* Stated problem
Can you convert the lines starting at the one containing "Where should I click to: Open the Νέα" and ending at the one containing "Looking at the screenshot, I should click(89, 240)." into a Markdown table with the columns Row and Line, skipping blank lines and leaving the pictures out?
----------------
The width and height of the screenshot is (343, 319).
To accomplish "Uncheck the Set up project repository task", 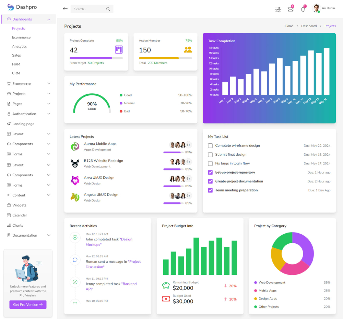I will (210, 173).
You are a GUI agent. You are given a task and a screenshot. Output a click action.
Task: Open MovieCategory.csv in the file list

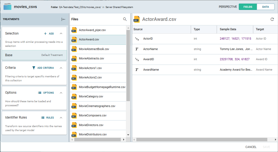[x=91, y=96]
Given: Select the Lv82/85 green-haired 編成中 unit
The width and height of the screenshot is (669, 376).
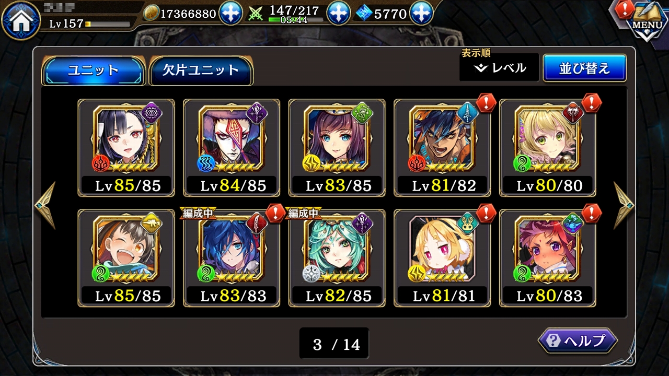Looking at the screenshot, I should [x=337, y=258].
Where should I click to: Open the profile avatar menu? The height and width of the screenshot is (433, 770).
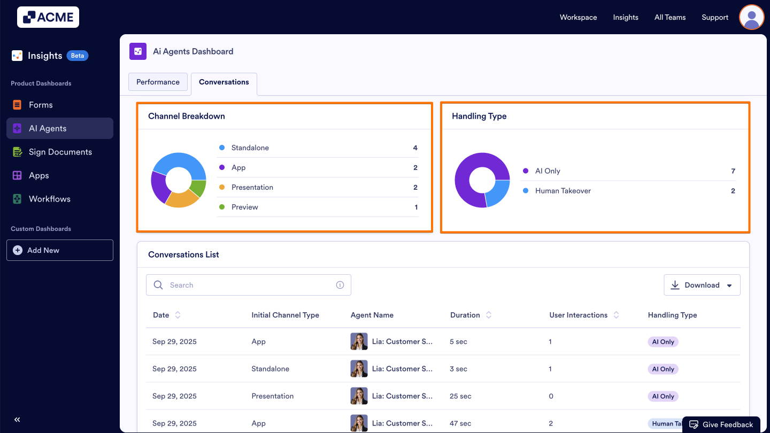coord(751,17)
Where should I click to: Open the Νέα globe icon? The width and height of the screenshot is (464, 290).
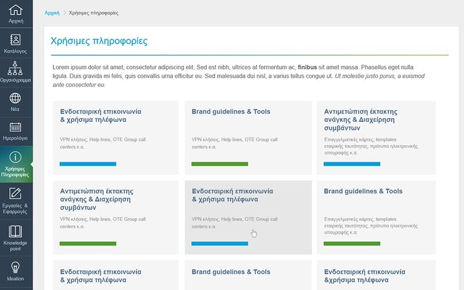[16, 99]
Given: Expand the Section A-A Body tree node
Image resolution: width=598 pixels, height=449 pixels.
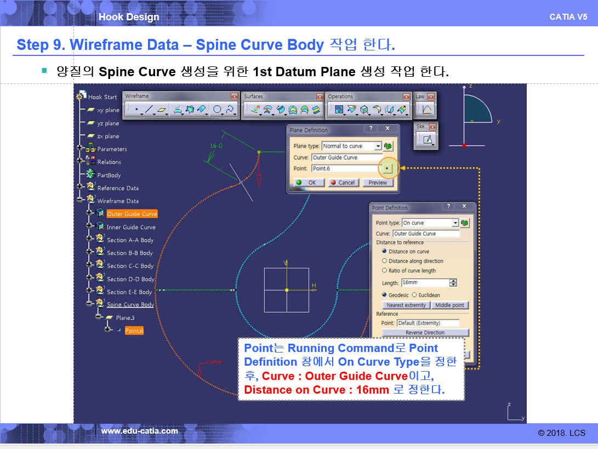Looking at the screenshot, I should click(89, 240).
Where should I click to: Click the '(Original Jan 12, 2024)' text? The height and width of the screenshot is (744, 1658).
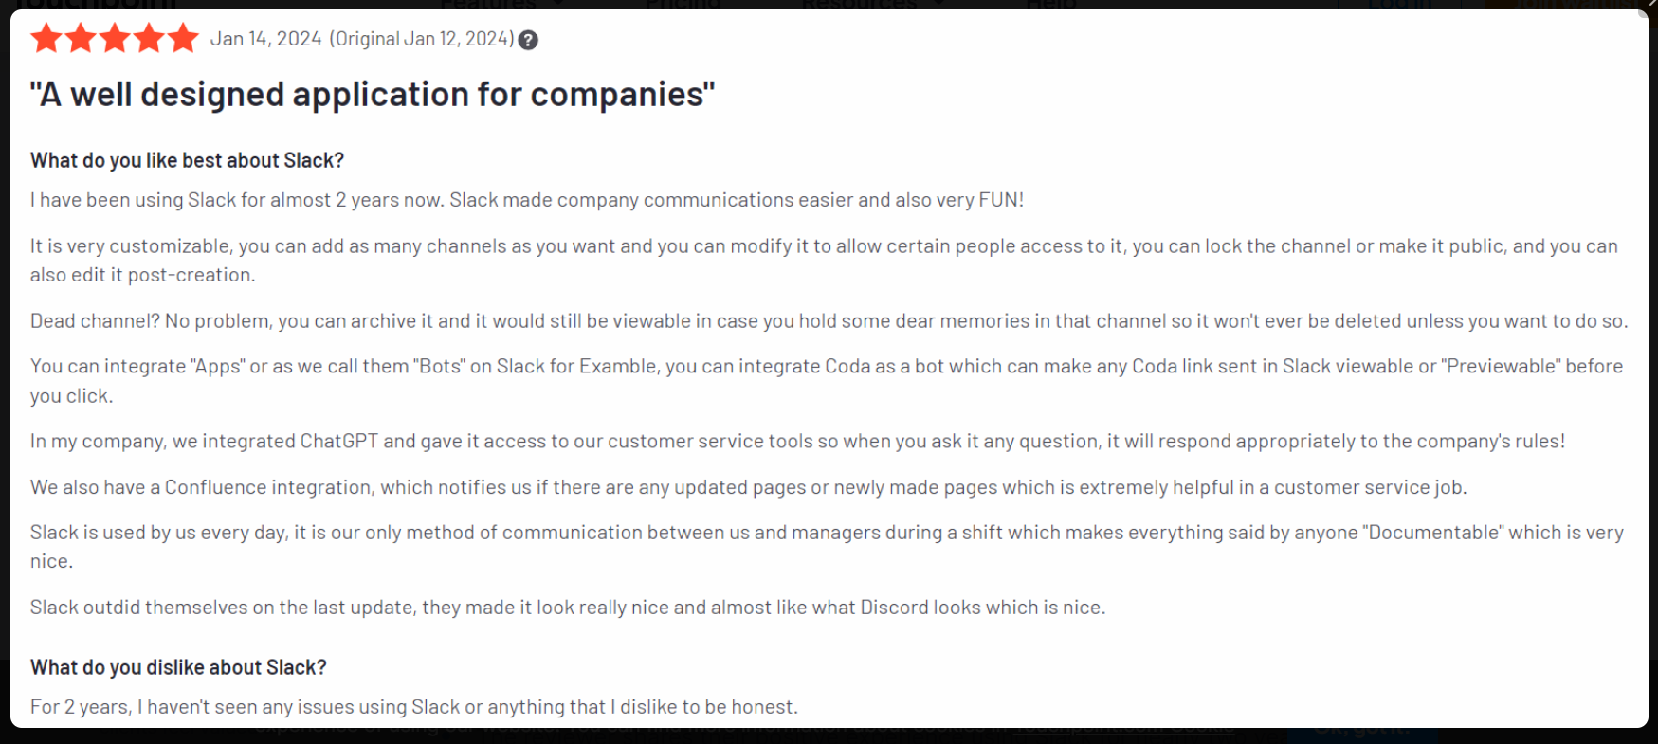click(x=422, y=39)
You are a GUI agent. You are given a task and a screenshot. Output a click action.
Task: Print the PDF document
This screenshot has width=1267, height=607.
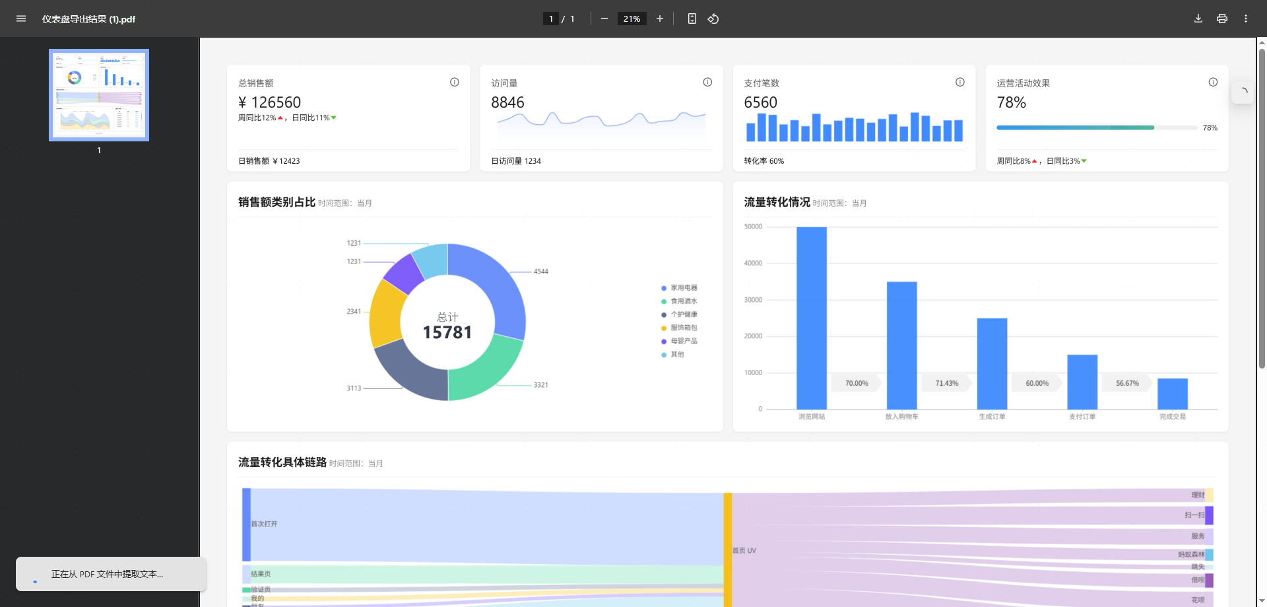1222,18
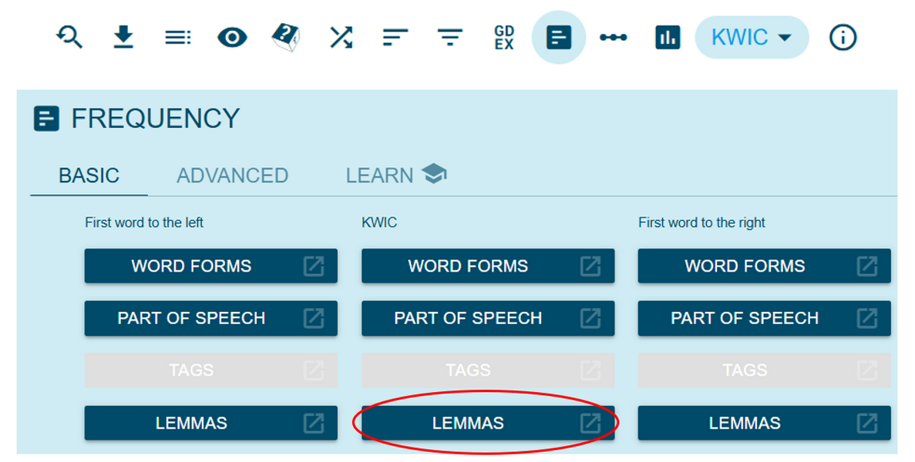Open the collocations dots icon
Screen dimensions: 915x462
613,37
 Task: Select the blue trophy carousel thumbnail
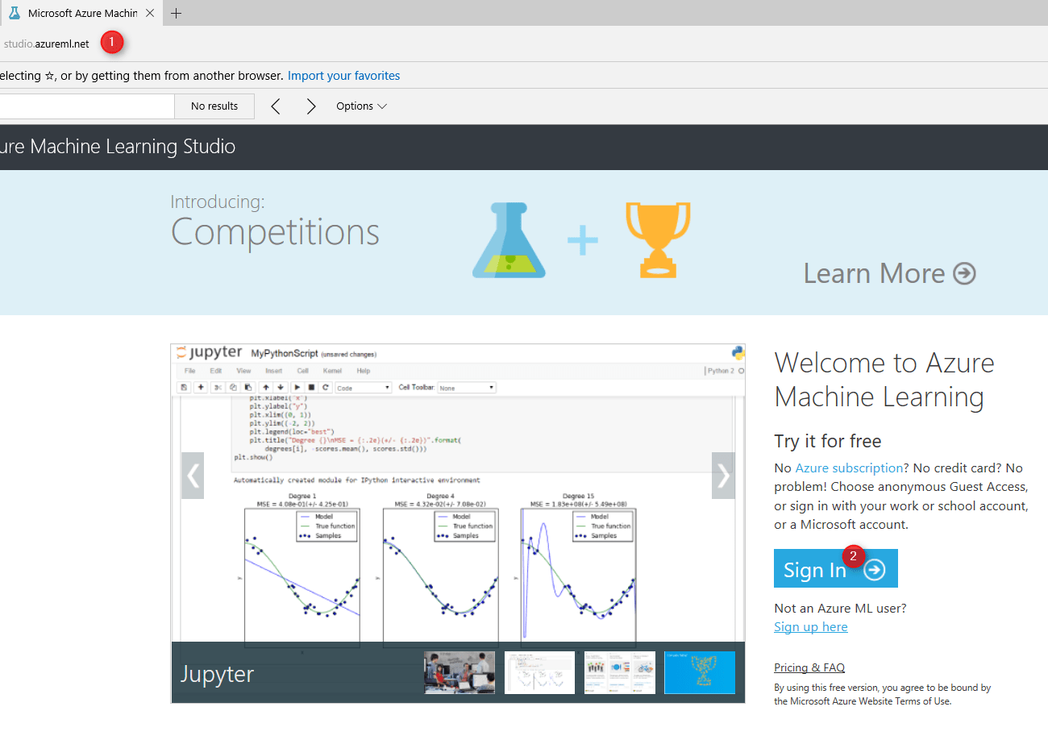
----------------
* Task result
| Row | Line |
|---|---|
| 1 | Where should I click to: Open the Νέα globe icon? The width and height of the screenshot is (464, 290). |
| 2 | [16, 99] |
| 3 | Given: Expand the Section A-A Body tree node |
| 4 | Image resolution: width=598 pixels, height=449 pixels. |
| 5 | Looking at the screenshot, I should click(89, 240). |